This PhD project, sponsored by GlaxoSmithKline, is well suited to students who would like to combine their knowledge of programming, computational modelling, physics and mathematics to better understand the structural changes in biological tissue in health and disease. The project would suit a physics, engineering, maths or computer science graduate with an interest in neuroscience and brain physiology. Equally it would suit a neuroscientist with a strong mathematical and computational interest.

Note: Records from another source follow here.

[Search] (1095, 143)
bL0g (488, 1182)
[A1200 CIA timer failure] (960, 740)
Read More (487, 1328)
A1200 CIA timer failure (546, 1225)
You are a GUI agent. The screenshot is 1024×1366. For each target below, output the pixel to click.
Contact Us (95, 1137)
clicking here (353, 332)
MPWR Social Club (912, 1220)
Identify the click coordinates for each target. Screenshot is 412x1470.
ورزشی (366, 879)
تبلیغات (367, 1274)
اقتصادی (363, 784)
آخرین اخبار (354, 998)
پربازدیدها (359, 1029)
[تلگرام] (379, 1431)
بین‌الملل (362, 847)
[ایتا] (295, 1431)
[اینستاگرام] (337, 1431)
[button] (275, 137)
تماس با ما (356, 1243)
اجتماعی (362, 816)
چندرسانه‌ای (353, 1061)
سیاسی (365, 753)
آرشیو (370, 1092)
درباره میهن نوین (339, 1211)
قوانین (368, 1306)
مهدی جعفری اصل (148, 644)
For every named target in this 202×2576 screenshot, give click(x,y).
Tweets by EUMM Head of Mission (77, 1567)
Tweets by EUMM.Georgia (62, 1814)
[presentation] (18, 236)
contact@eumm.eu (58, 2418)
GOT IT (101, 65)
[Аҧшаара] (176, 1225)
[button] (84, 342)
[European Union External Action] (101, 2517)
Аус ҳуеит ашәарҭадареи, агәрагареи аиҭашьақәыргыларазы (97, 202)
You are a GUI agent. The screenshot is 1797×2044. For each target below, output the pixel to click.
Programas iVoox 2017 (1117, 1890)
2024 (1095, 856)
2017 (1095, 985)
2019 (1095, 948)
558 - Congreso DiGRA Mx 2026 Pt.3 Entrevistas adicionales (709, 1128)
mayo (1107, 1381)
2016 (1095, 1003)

Diffusion MRI (dMRI) is the preferred tool to study tissue-microstructure in health and disease. Notwithstanding the increasing amount of studies showcasing the sensitivity of dMRI features to diseases, it is increasingly apparent that the ultimate aim of being unambiguously specific to microstructural characteristics cannot be achieved with current methodology . At Cardiff University Brain Research Imaging Centre (CUBRIC), we are developing MRI methodology and have access to an MRI system with ultra-strong gradients (one of four worldwide) to boost the performance of dMRI .
In addition, an emerging zeitgeist in microstructural-MRI is that combining multiple MRI-modalities will yield a more complete picture of tissue-physiology [2,3,4]. This has renewed hope of establishing biophysical models for healthy and diseased tissue. We have recently developed multi-modal MRI protocols to establish correlations between physical and chemical tissue-properties: diffusion MRI provides information on the size, shape, and orientation of tissue-compartments, while relaxometry can add complementary information on chemical composition , and diffusion-weighted spectroscopy on cell morphology and neuronal process complexity . These rich data have the potential to improve the disentanglement of different tissue-compartments and to use approaches with fewer assumptions than commonly used biophysical models, which is important in disease-characterisation where the number and properties of tissue-constituents are unknown. So far, these efforts have been solely focussed on the healthy brain.
This project aims to develop an efficient multi-contrast MRI framework for comprehensive microstructure-characterisation in the context of oncology with ultra-strong gradients.
In the wake of the dramatic successes seen with checkpoint inhibitors in oncology, more and more targeted therapeutic options are becoming available for an ever-wider range of tumours. With the breadth of therapeutic options, it is becoming ever more relevant to identify response, or lack thereof, as early as possible. Unfortunately, conventional RECIST-like measures of response are neither very insightful, nor very sensitive for early changes. As such, there is a need to develop markers of response that provide early, in-vivo, mechanistic insights in tissue change.
Multi-contrast MRI measurements provide new windows to probe diffusion and relaxation simultaneously; relaxation provides a rich source of information complementary to diffusion e.g., on the molecular interactions of the system of spins. This simultaneous characterisation has demonstrated superior separation of tissue compartments, and improved tissue classification, e.g., for tumour gradation [6,7].
In this project, we aim to further develop and optimise integrated acquisition protocols to measure a rich set of tissue characteristics in the context of oncology. Simulations and phantom experiments will be employed to evaluate the measures, as well as a proof-of-concept study in patients in collaboration with the Velindre Cancer Centre.